Thirty minutes later (it’s 1 pm now and I left my doctor’s appointment at 10:45 am), I checked again, and after calling the lab, the receptionist told me the results would be back in 10 minutes. Growing more frustrated and uncomfortable by the minute, I asked the receptionist why I wasn’t given the test upon my arrival and was told that “maybe they didn’t know what kind of X-ray I needed.” That’s funny, because I read the order before delivering it to them and it clearly stated which type of X-rays were being ordered. Sigh.

Thirty minutes later, at 1:30 pm, I was so frustrated I wanted to cry. The X-ray technician came out and apologized, telling me the lab was processing my results right then and that they planned to submit an incident report. Between being at the hospital hours longer than I expected and having to sit in uncomfortable chairs that cause a lot of back pain, which was the whole reason I was getting the X-rays in the first place, I couldn’t help it; as I sat down, I started to cry. On the one hand, it’s good I had my mask on because people probably couldn’t tell I was crying, but on the other hand, it gets pretty muggy in there real quick. Let’s just say that thing needed a thorough cleaning afterwards. At 2 pm, after waiting for over 3 hours, my X-rays were finally done. To his credit, the X-ray technician was very kind and apologized profusely, and I know it’s not his fault.

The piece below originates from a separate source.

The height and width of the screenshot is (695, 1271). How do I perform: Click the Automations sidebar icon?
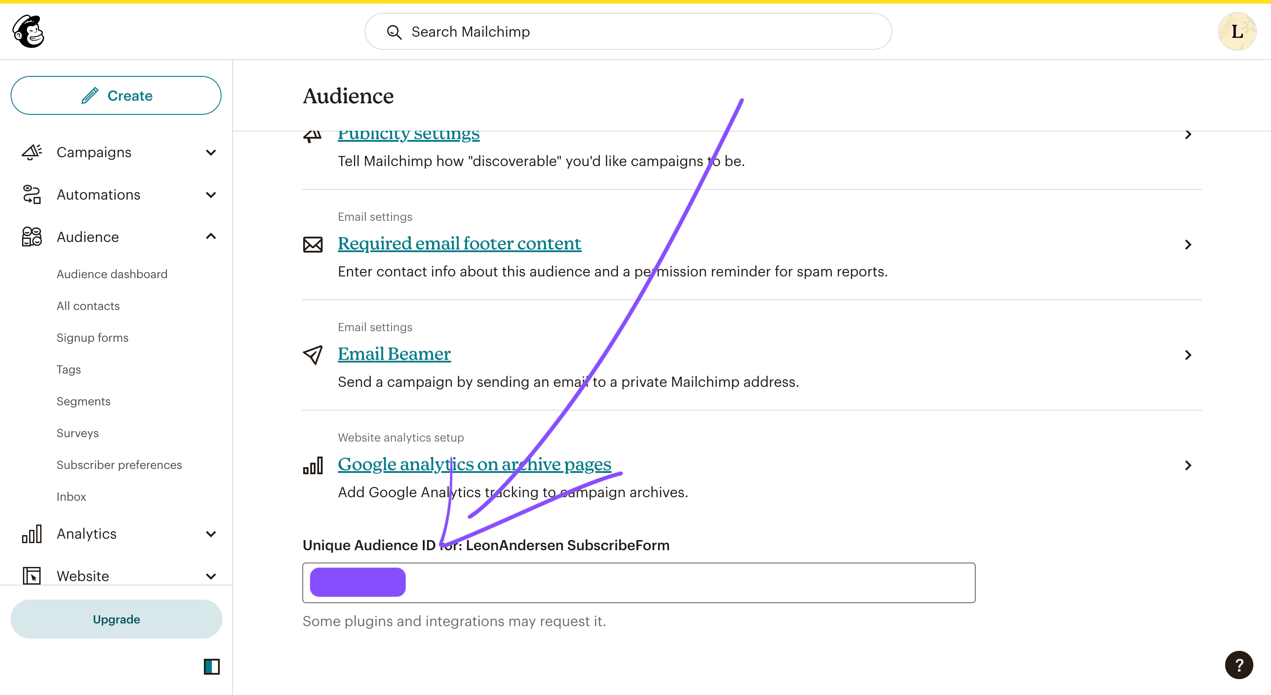point(33,194)
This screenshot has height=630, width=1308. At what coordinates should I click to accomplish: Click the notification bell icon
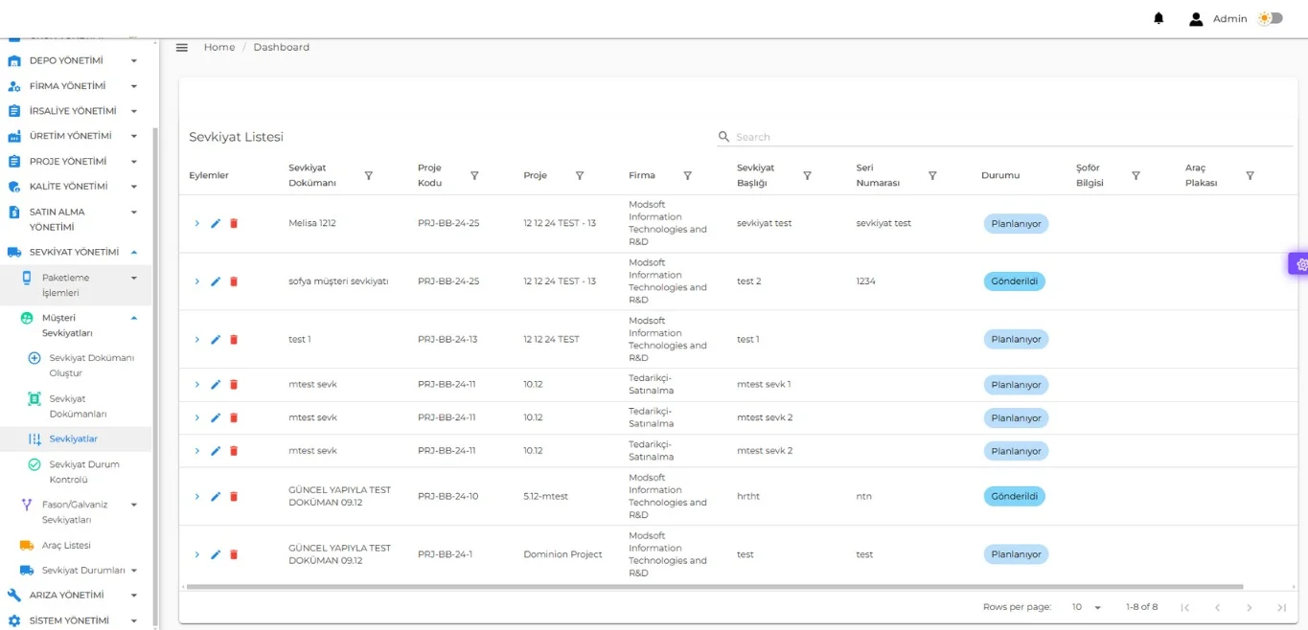(1159, 18)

Besides the fact that it’s therapeutic for me to write all this down and let it go rather than stew inside me, leading to who knows what kind of nuclear meltdown, I maintain a shred of hope that someone with some influence on these misguided administrative hospital procedures will read this blog and will somehow effect change on the system...

I can’t help it. I’m a dreamer.

My (Unpaid) Job

Many of you know I recently returned to tutoring part-time (SAT, writing, and reading comprehension at the moment), and I'm enjoying working again and teaching, even if it’s not in a classroom setting for the time being. But did you also know that I’ve been working full-time in none other than the healthcare industry? Every day I complete a huge range of health-related tasks, including but not limited to refilling and picking up prescriptions, setting up and driving to doctor’s appointments, reporting symptoms, double-checking medication dosing, measuring and administering medication, changing caps, changing dressings, ordering and organizing medical supplies, confirming home pharmacy deliveries, checking blood sugar and blood pressure, engaging in physical therapy, reading insurance plan information, verifying insurance claims, and managing an HSA.

The most comprehensive term for my position would probably be “personal healthcare manager.” Unfortunately, this position is unpaid because, as you may have guessed, it’s for myself. Though I continually wish I had someone to manage this daunting list of daily health-related tasks for me, I’m grateful that I: 1) have an amazing husband who is my partner in all this and helps me as much as possible; 2) have a mother who is extremely adept at many of these tasks and has taught me both verbally and through her example how to perform them without losing my mind; 3) have health insurance; and last but certainly not least, 4) speak English. Seriously. Imagine trying to do all the things I listed above with a translator (if you’re lucky).

So for now, I guess you could say I’m working over-time. But I’m hopeful that sometime in the near future, I’ll be down to one full-time job, definitely NOT in the healthcare industry :).